Being assured by my wonderful naturopathic doctor that I had leaky gut, and given that the multitude of pills I was taking every day did not help me, I bought Natasha Campbell-McBride’s book and started the GAPS diet.
As she suggested, I stopped all other supplements, switching the fish oil I normally took to the cod liver oil she recommends and getting all of my other nutrients through food.
GAPS is a strict diet, and it was my first real effort to go on a full-on healing diet. I had been on one other diet in my entire life. When my daughter had turned 2 and I still hadn’t lost the baby weight, I went on the South Beach Diet. I followed their meal plans to the letter, lost 20 pounds and kept it off (until I got pregnant again about a year later!). So, I knew the rules: do exactly what the diet says and it will reward you with the result it promises.
And this is the mindset with which I entered GAPS. In retrospect, I think it was the wrong mindset. There are a lot of things I would have changed about the way I began GAPS with the benefit of hindsight. For example, I would have continued with the fish oil supplements my body had become so accustomed to for supporting both my joints and my mood. I didn’t recognize the significance of that until I switched cold-turkey.
I stayed on GAPS for 5 weeks, never fully getting out of the introductory period.
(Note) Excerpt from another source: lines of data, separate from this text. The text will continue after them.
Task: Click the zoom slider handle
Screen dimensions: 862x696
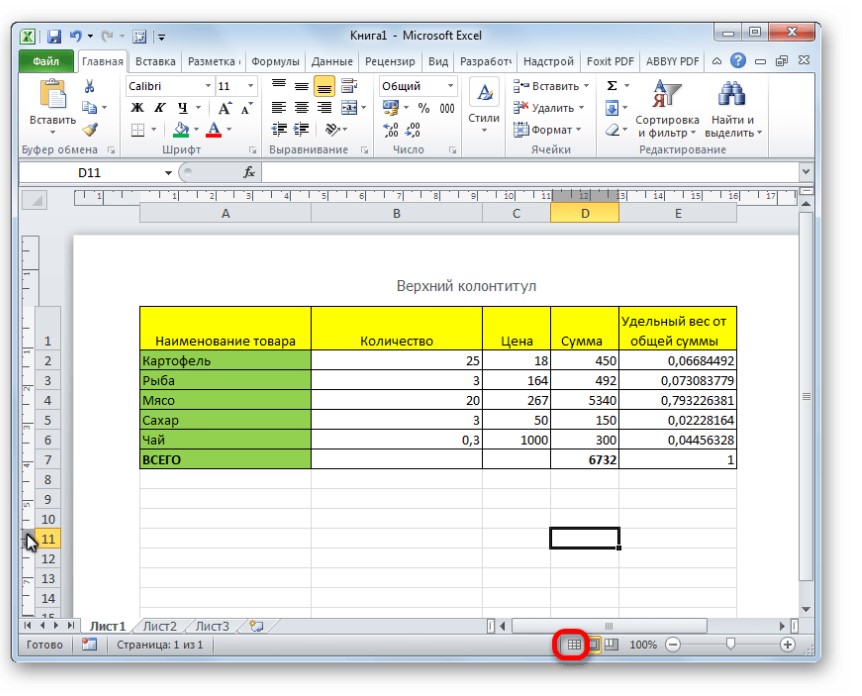Action: (730, 645)
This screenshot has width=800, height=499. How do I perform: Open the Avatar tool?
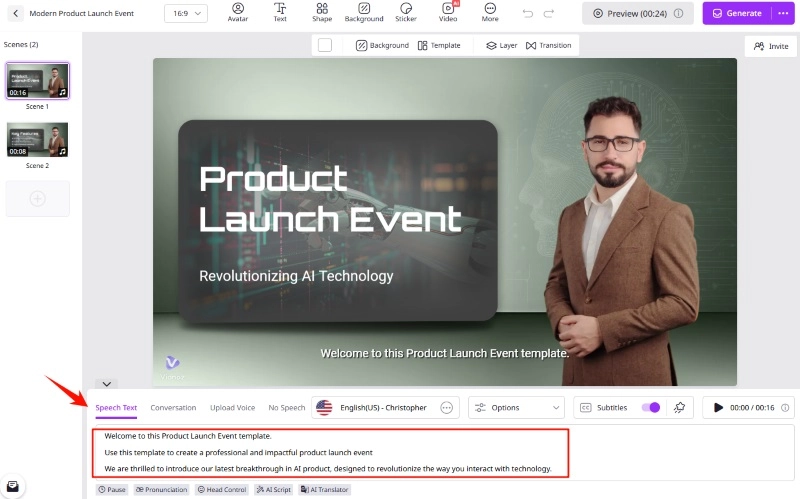(x=238, y=12)
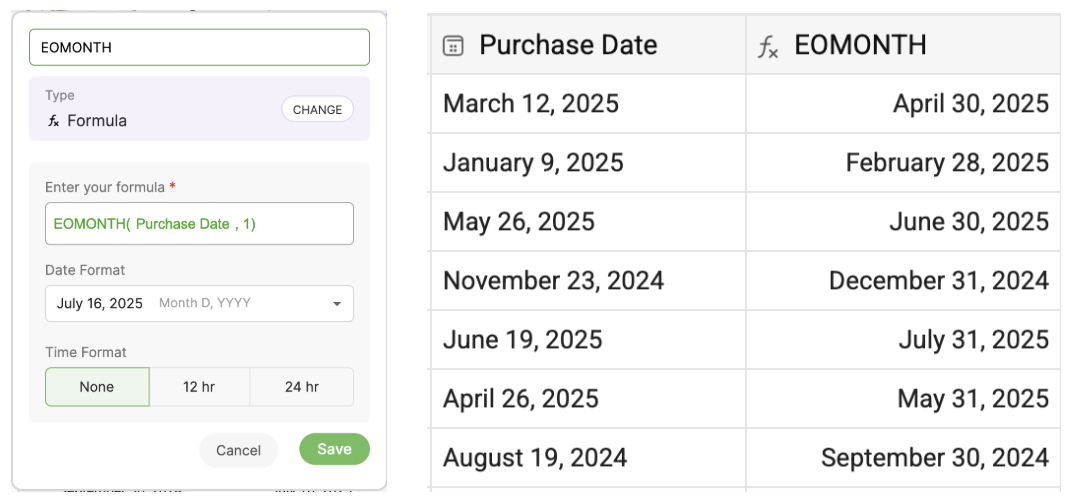The image size is (1082, 500).
Task: Select 12 hr time format
Action: coord(199,387)
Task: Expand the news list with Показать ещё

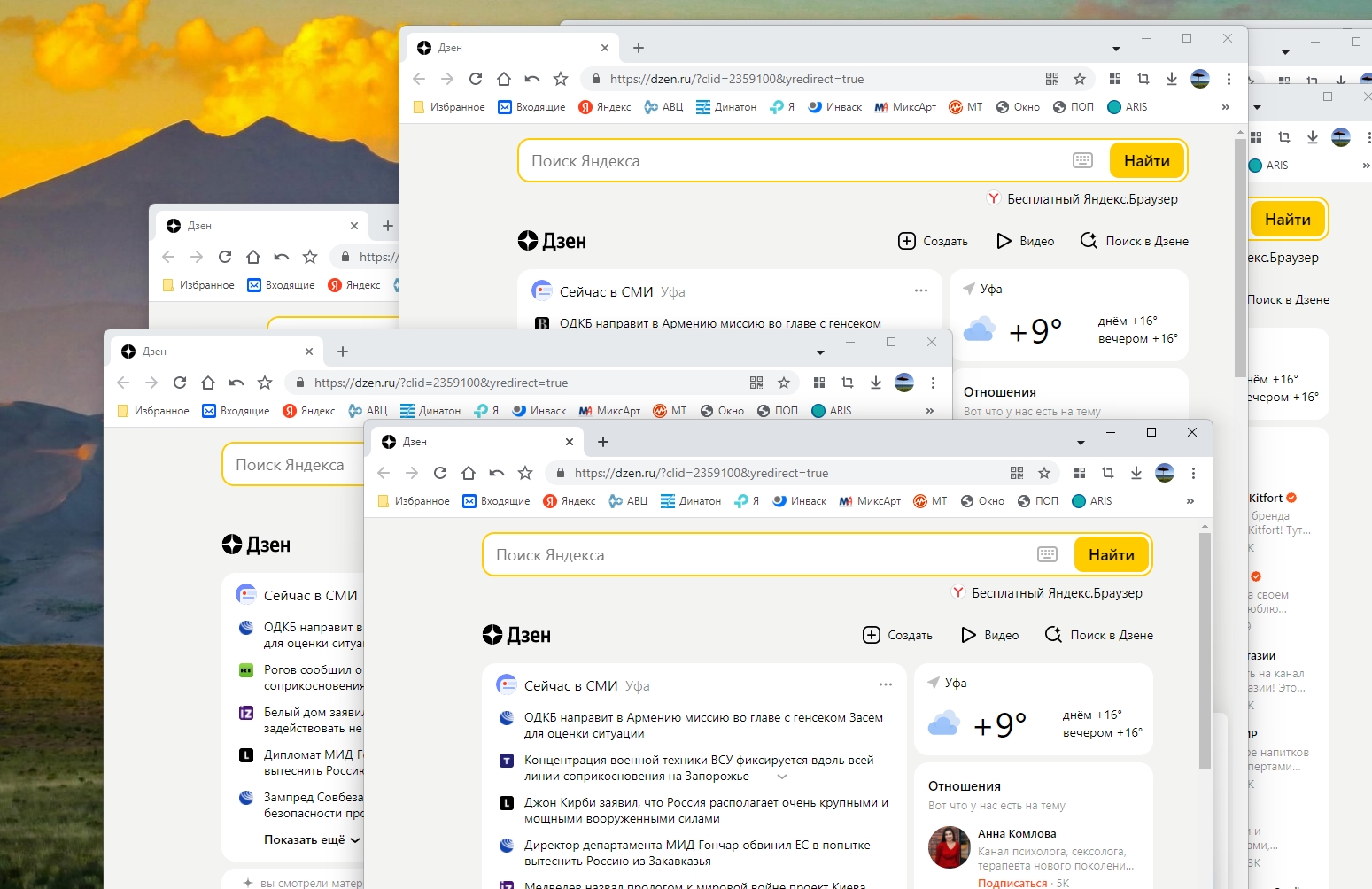Action: [312, 839]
I was tired and achey with the grim energy of depression beginning to cloud over my normally relatively sunny days.
She actually lays out the protocol in a relatively friendly progression, IMHO. I now believe that egg yolks (an early add for her) were probably the source of my distress. The good part was she got me juicing again. I had occasionally pulled out my juicer over the years, but generally felt it was too much trouble. GAPS got me rethinking that entirely. Almost from the first juices I made (probably 3 weeks in), I experienced noticeable energy and lightening.